→ **Exercise objective**: Copy, without a single change, each line from the one that holds "Where should I" to the bottom of the entries below, and drop any pictures.

→ **Data records**:
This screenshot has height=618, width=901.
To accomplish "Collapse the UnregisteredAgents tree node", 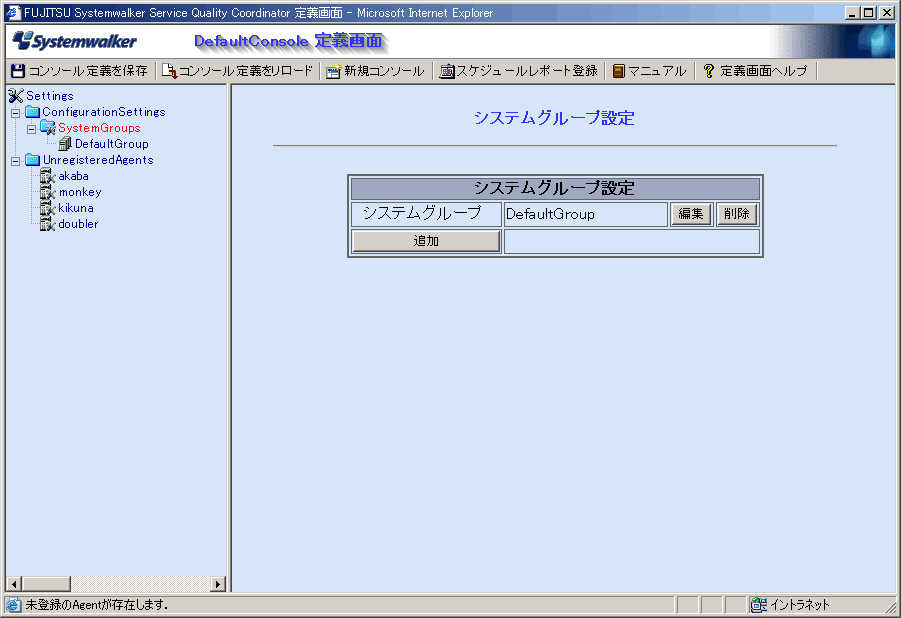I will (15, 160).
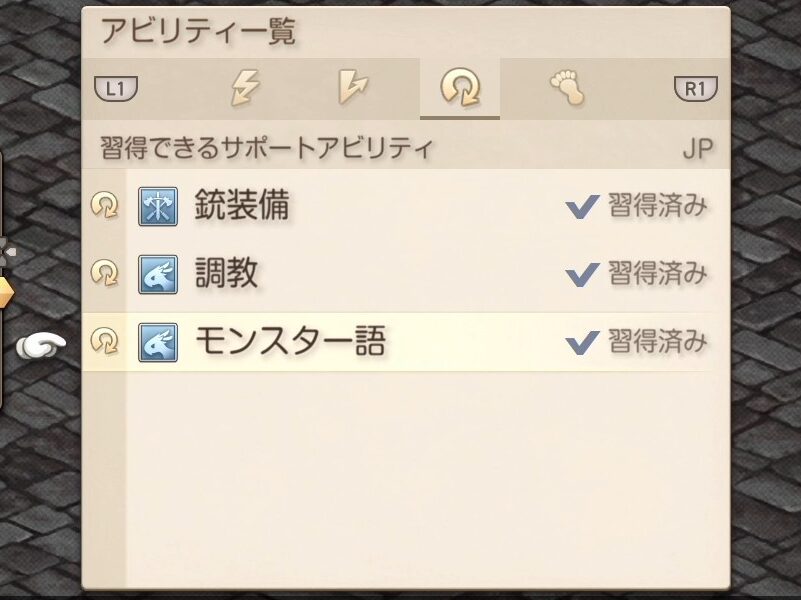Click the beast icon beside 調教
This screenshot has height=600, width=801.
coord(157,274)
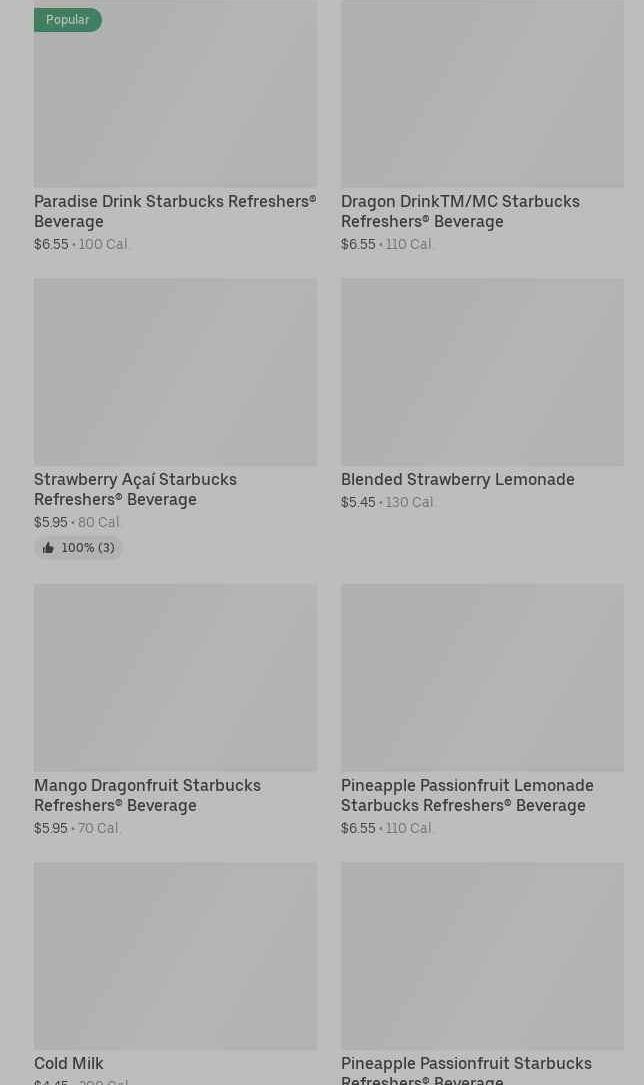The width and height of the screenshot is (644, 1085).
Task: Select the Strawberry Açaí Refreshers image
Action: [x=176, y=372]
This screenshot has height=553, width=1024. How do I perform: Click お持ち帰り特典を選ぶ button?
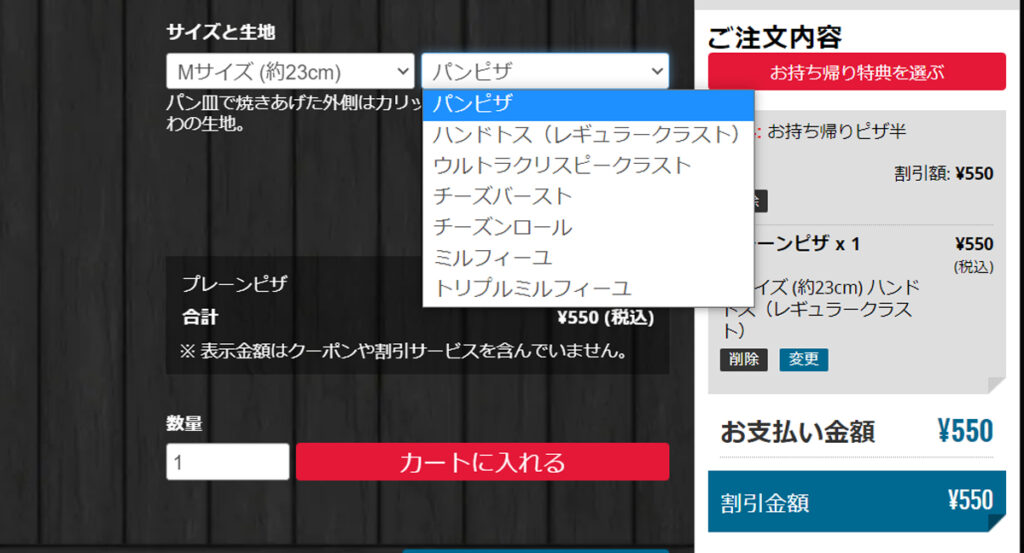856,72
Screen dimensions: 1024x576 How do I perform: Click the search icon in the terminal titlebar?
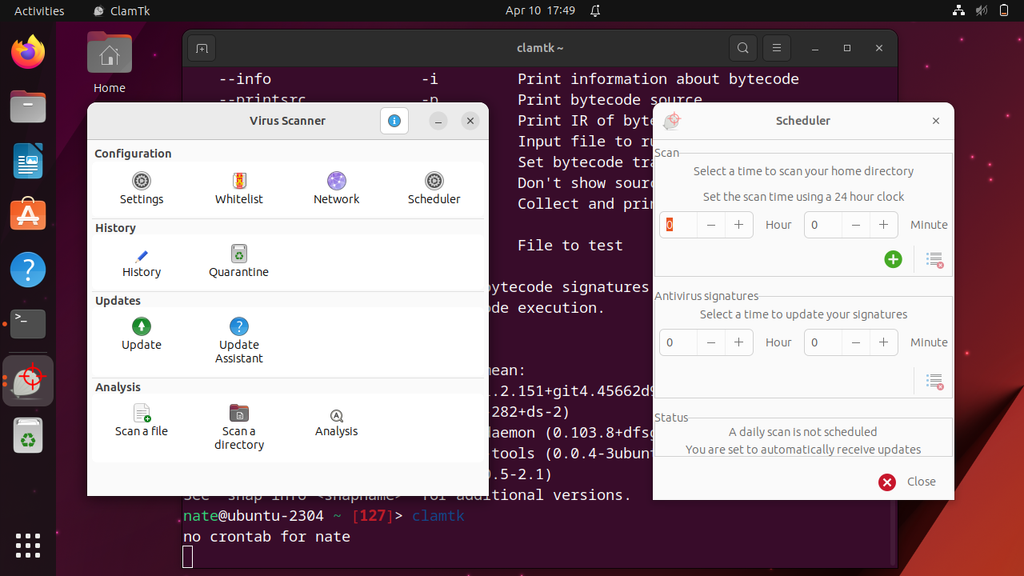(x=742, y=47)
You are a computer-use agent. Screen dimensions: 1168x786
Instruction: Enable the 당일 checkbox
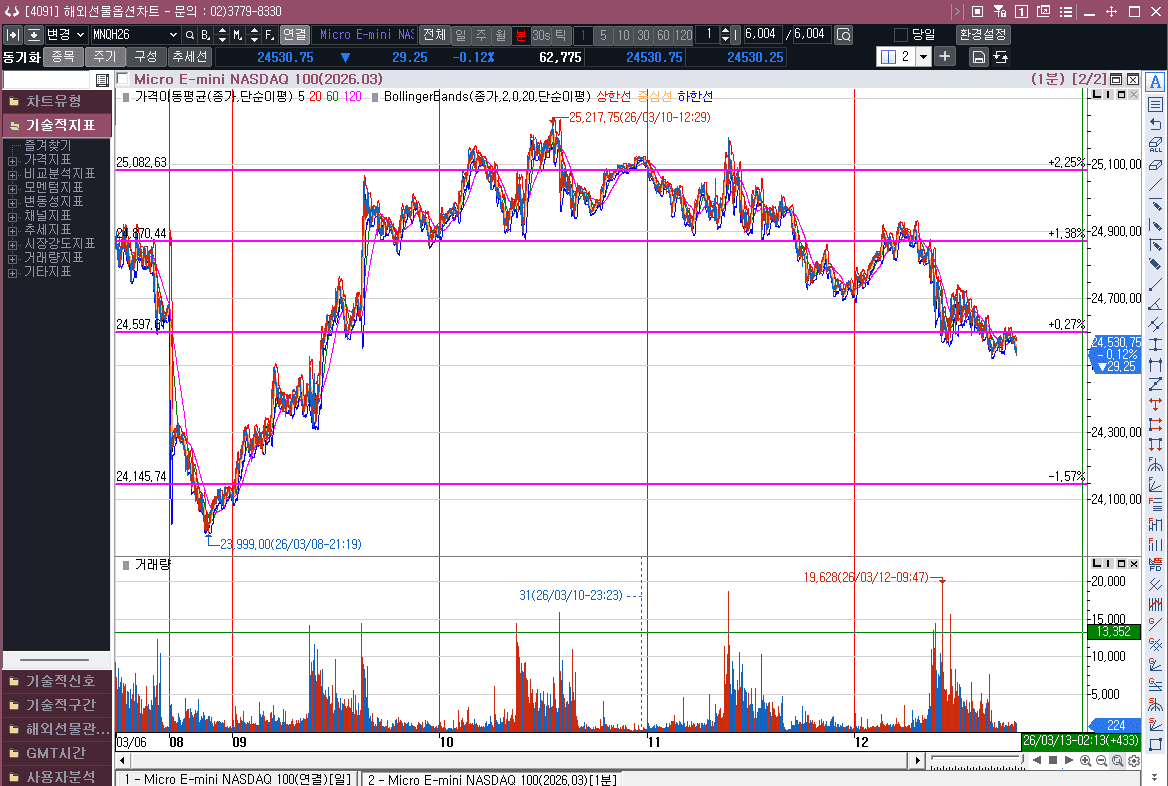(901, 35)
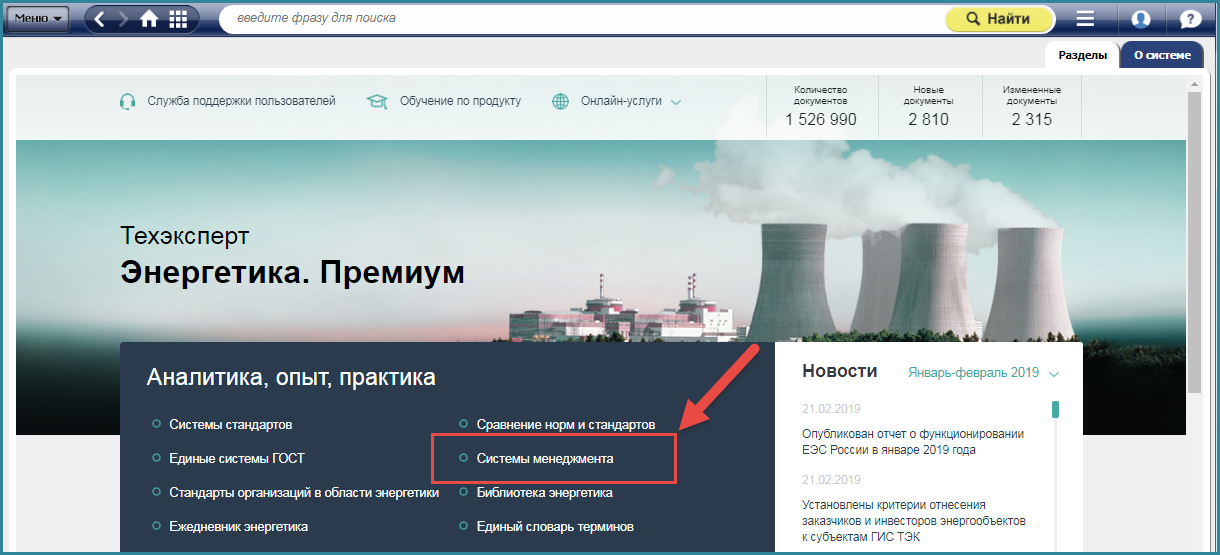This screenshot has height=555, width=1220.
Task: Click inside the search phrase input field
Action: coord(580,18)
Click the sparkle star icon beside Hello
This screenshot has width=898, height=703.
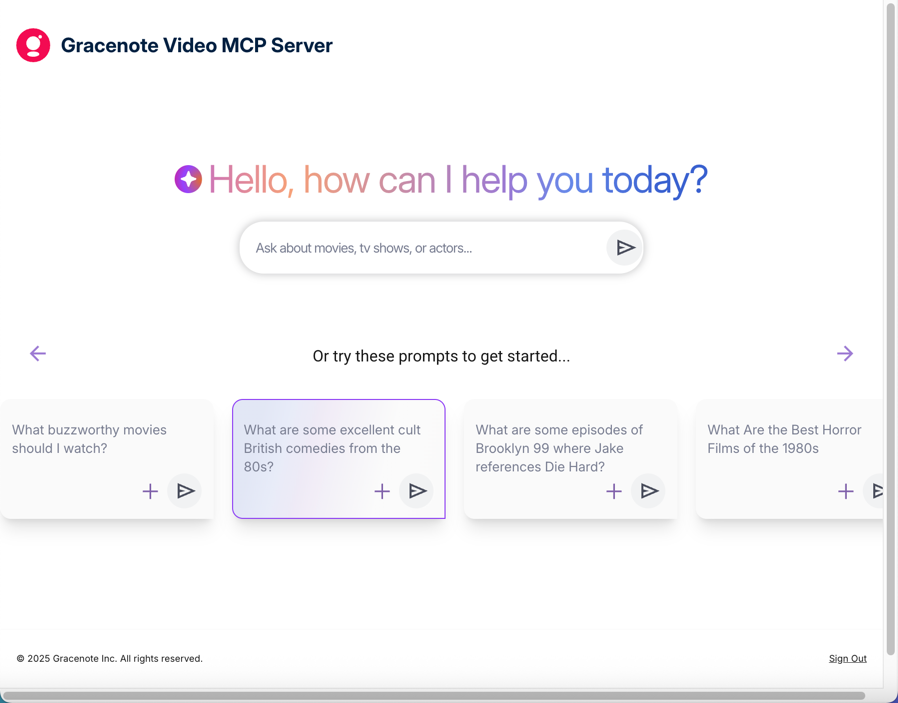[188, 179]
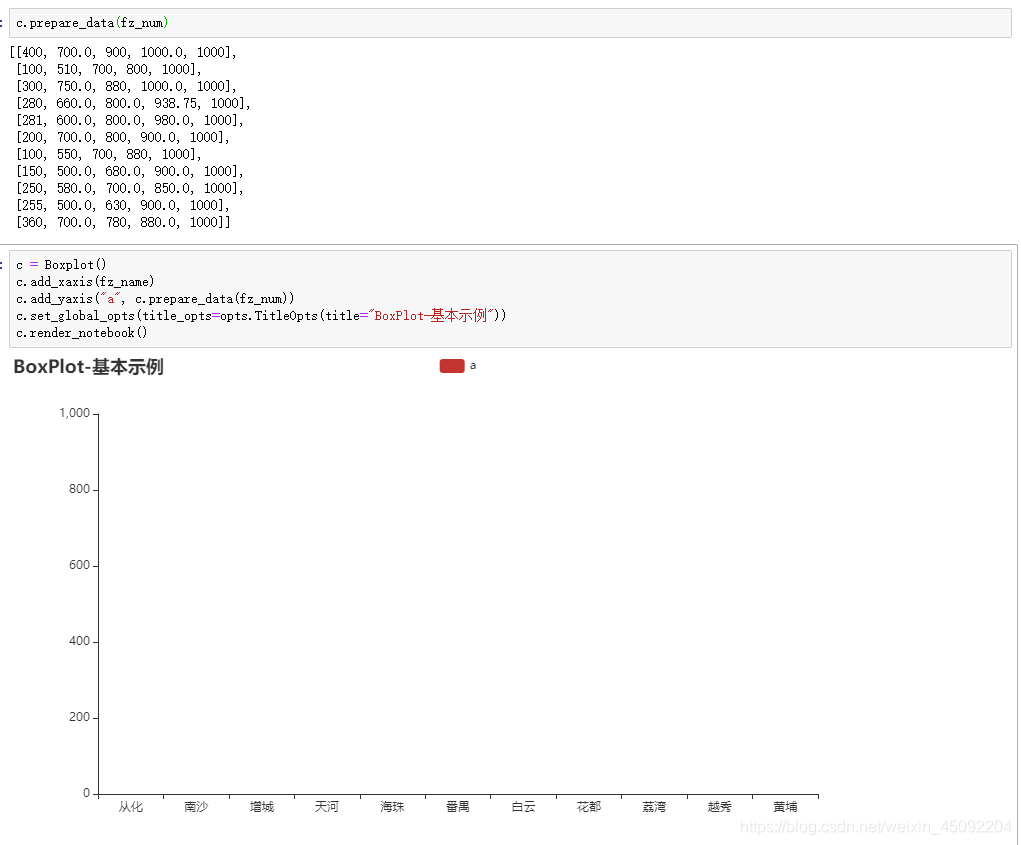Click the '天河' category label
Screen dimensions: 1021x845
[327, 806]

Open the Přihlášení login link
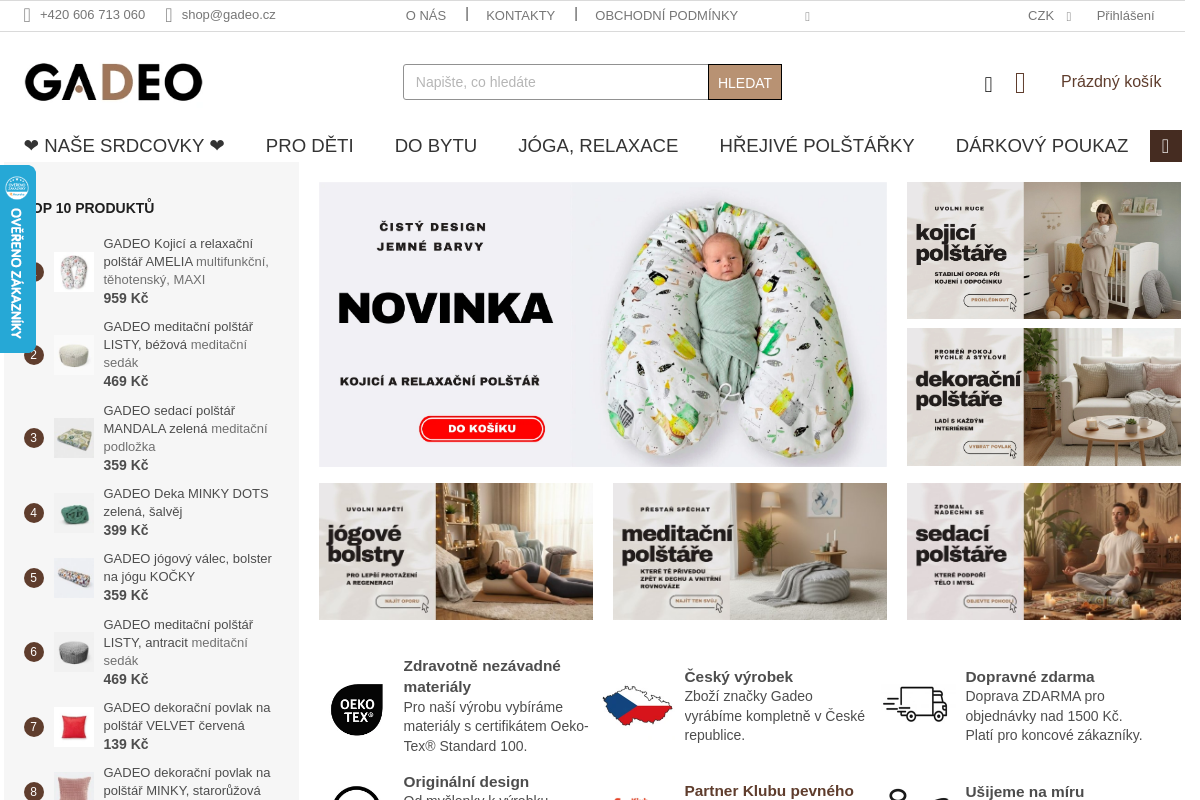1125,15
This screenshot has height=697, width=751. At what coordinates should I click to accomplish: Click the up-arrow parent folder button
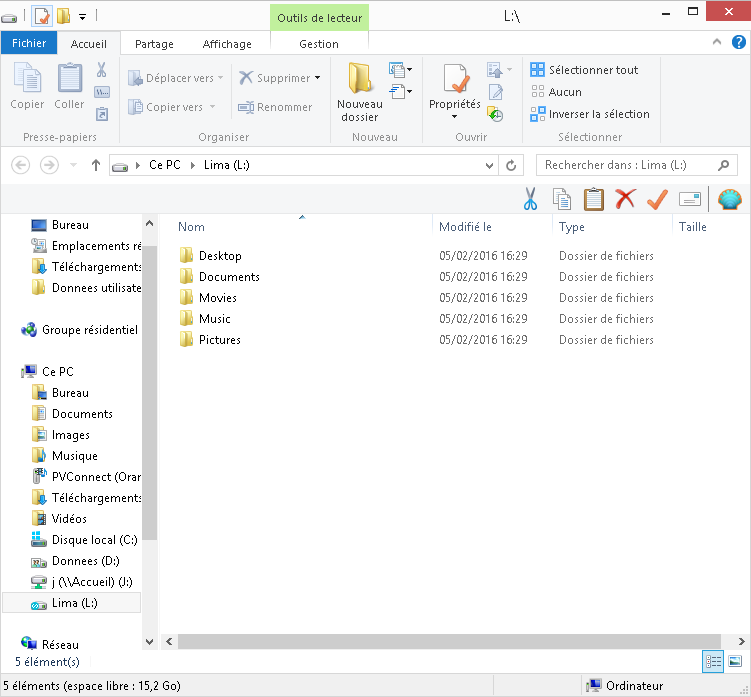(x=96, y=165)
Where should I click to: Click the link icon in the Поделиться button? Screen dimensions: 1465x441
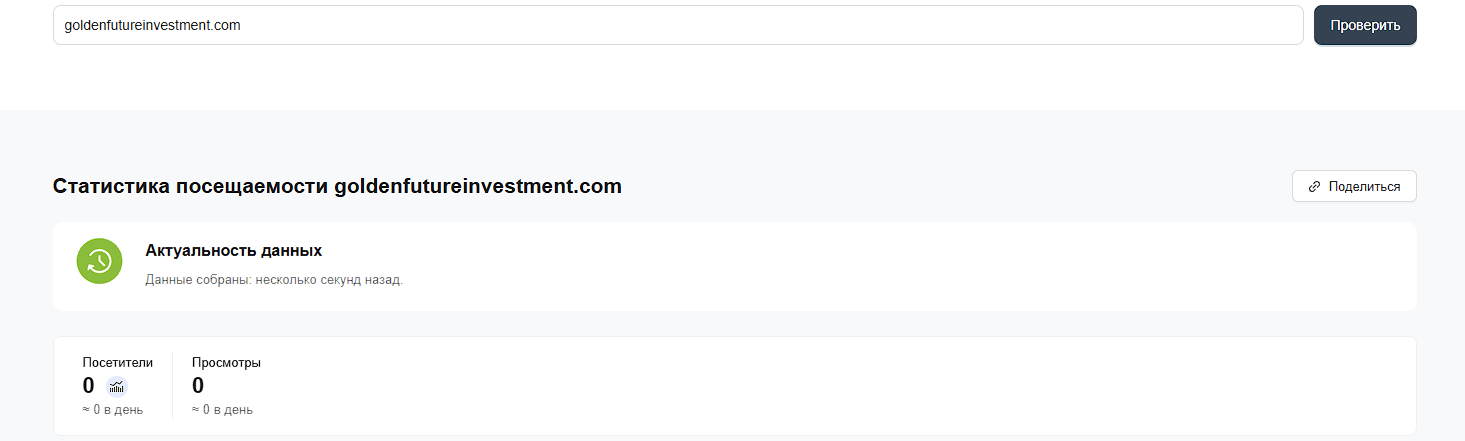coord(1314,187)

→ **Answer to this exercise**:
Where should I click to: Click the link icon in the Поделиться button? Screen dimensions: 1465x441
coord(1314,187)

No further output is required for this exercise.